General information
- Type: Kit aircraft
- National origin: United States
- Manufacturer: Rans Inc
- Designer: Randy Schlitter
- Status: Three prototypes built
- Number built: At least three built

History
- First flight: 1991

= Rans S-11 Pursuit =

American homebuilt aircraft

The Rans S-11 Pursuit is an American single-engined, tractor configuration, single-seat, low-wing aircraft, based on the lifting body principle, designed and built by Randy Schlitter. The Pursuit was listed as under development in 1998, but only prototypes were ever completed and the aircraft is not part of the present Rans aircraft line.

==Design and development==
The S-11 was conceived as a unique single seat sport aircraft, based on the lifting body concept pioneered by NASA in the 1960s. The aircraft design derives 80% of its lift from the aircraft fuselage and associated strakes and only 20% from its straight wings.

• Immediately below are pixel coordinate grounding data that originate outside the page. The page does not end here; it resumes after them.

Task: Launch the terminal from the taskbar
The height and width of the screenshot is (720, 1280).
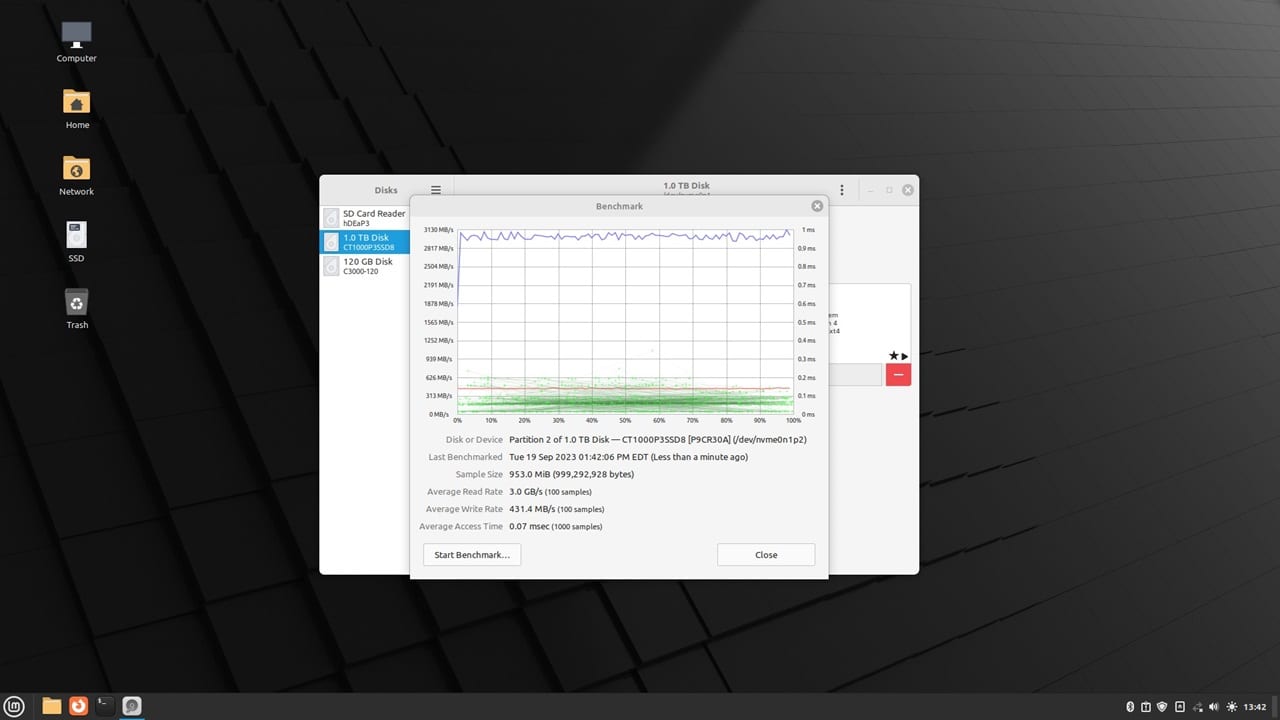Action: pos(103,706)
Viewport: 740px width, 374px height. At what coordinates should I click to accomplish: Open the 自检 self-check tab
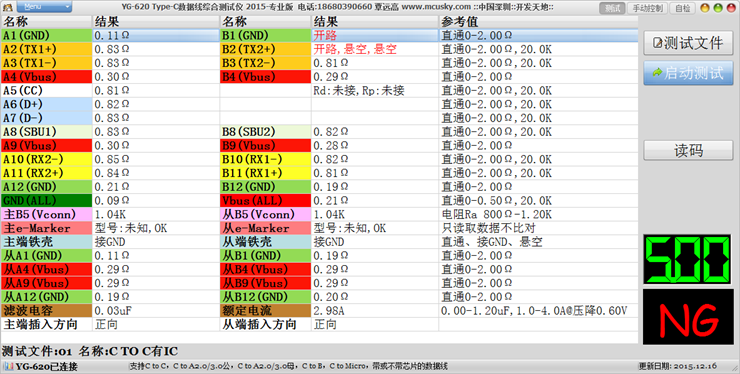pos(682,8)
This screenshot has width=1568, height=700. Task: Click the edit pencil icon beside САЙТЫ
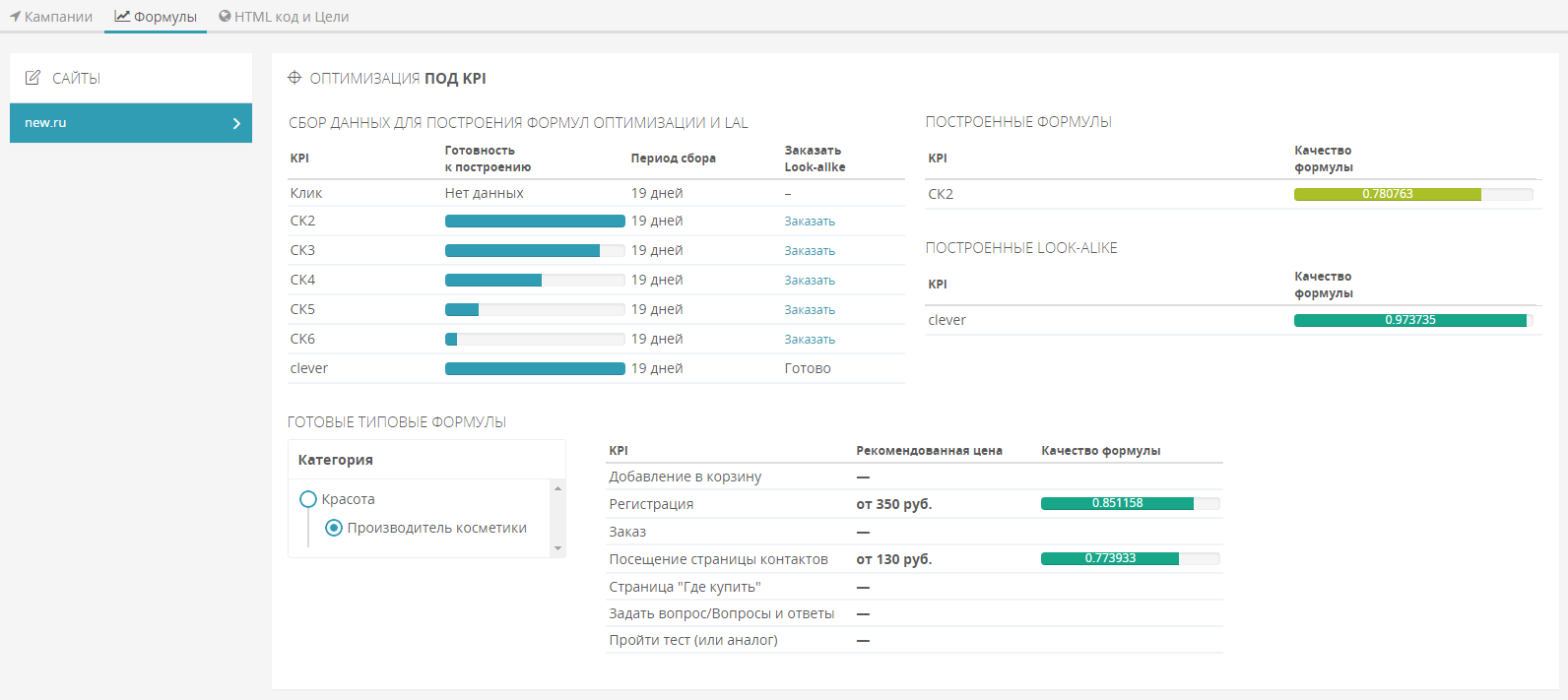(x=33, y=78)
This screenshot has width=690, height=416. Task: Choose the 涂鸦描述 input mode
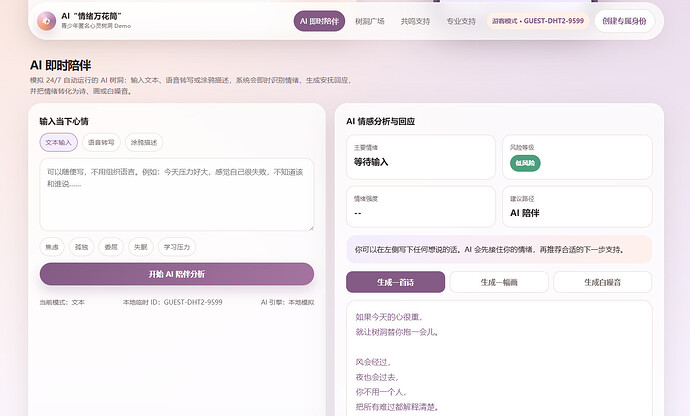(x=144, y=142)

The Pursuit is a straked, low wing single or dual seat aircraft with tricycle landing gear and dual rudders. It is made from a welded steel fuselage with aluminum ribs and a composite shell. The prototype's engine was a Rotax 912UL of 80 hp, with the Rotax 582 of 64 hp intended to be offered as an option.

==Operational history==
A prototype, N2164K, was registered with the Federal Aviation Administration in July 1990 and destroyed on 19 January 1991. Another prototype, N4299Y, was registered with the FAA in June 1991 and had its registration cancelled in March 2001. Another prototype, N7012W, was granted an FAA registration on 5 May 1993.

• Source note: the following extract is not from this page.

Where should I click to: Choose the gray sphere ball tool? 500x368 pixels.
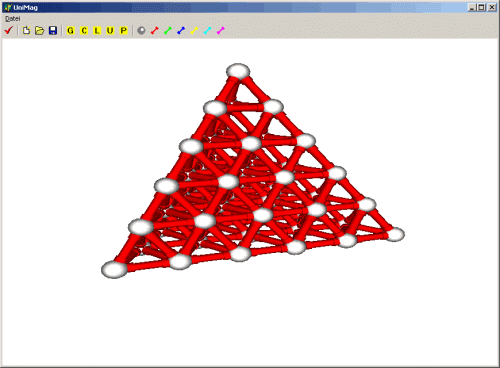(141, 30)
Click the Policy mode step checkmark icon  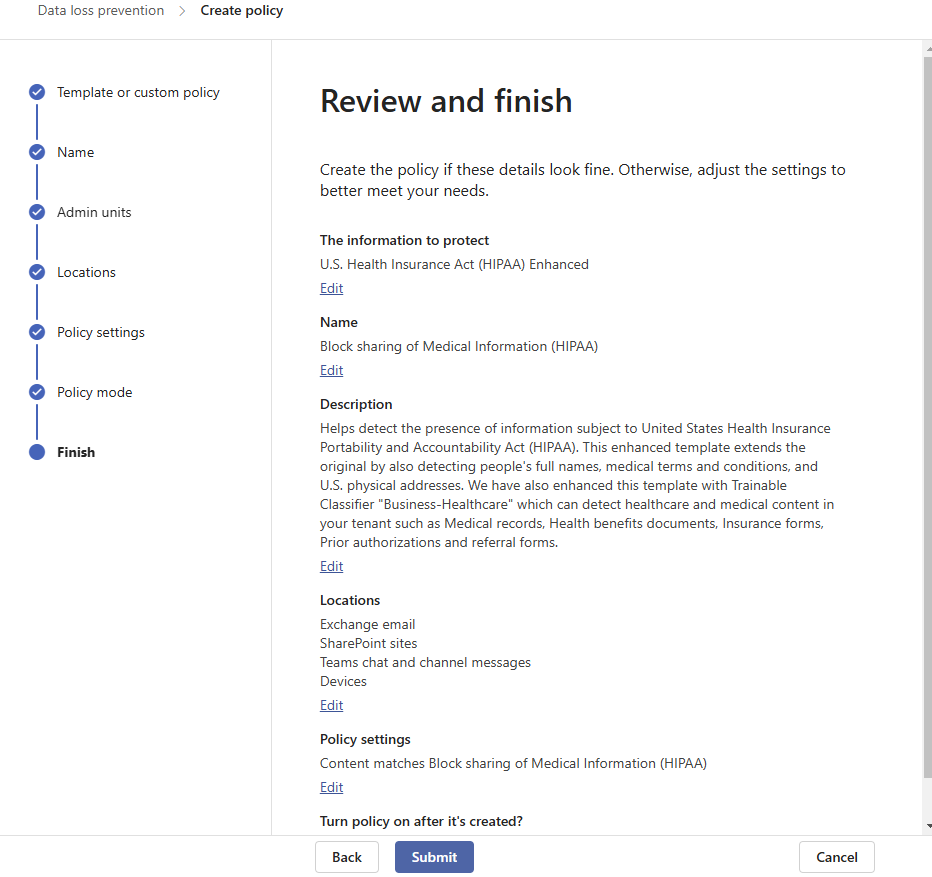click(x=37, y=392)

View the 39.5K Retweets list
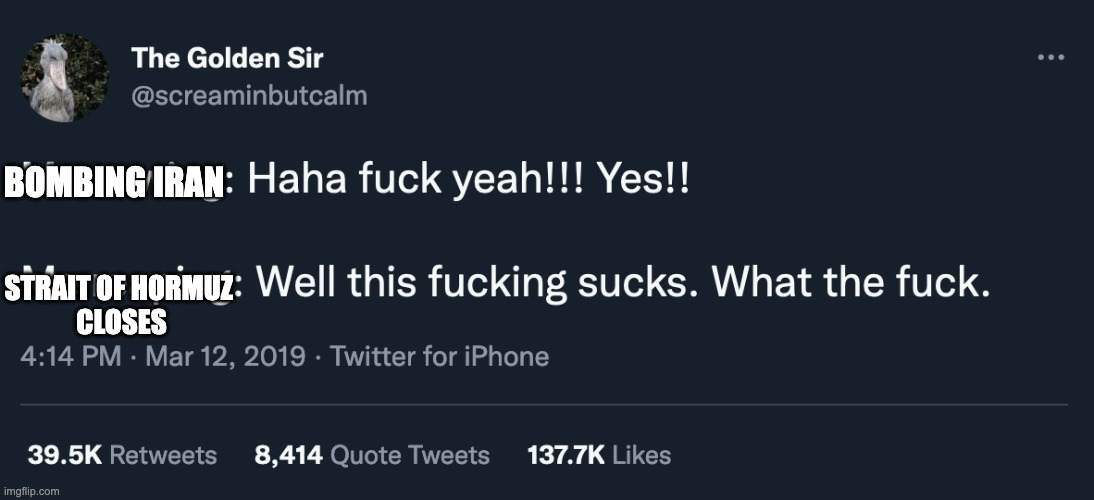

==Accidents and incidents==
A prototype S-11, N2164K, was involved in an accident on 19 January 1991. The aircraft suffered an engine failure caused by a seized piston at altitude. The landing was hard and resulted in a fire. The pilot received serious injuries. The National Transportation Safety Board assessed cause factors as engine failure followed by a high descent rate on landing. The aircraft is listed as destroyed.

==Variants==
- S-11
Prototype first flown in January 1991.
- S-11A
Prototype with improvements, first flown in January 1992.
- S-11B
Prototype with further improvements, first flown in January 1993.
- S-15 Pursuit II
Proposed two-seat variant with retractable landing gear, not built.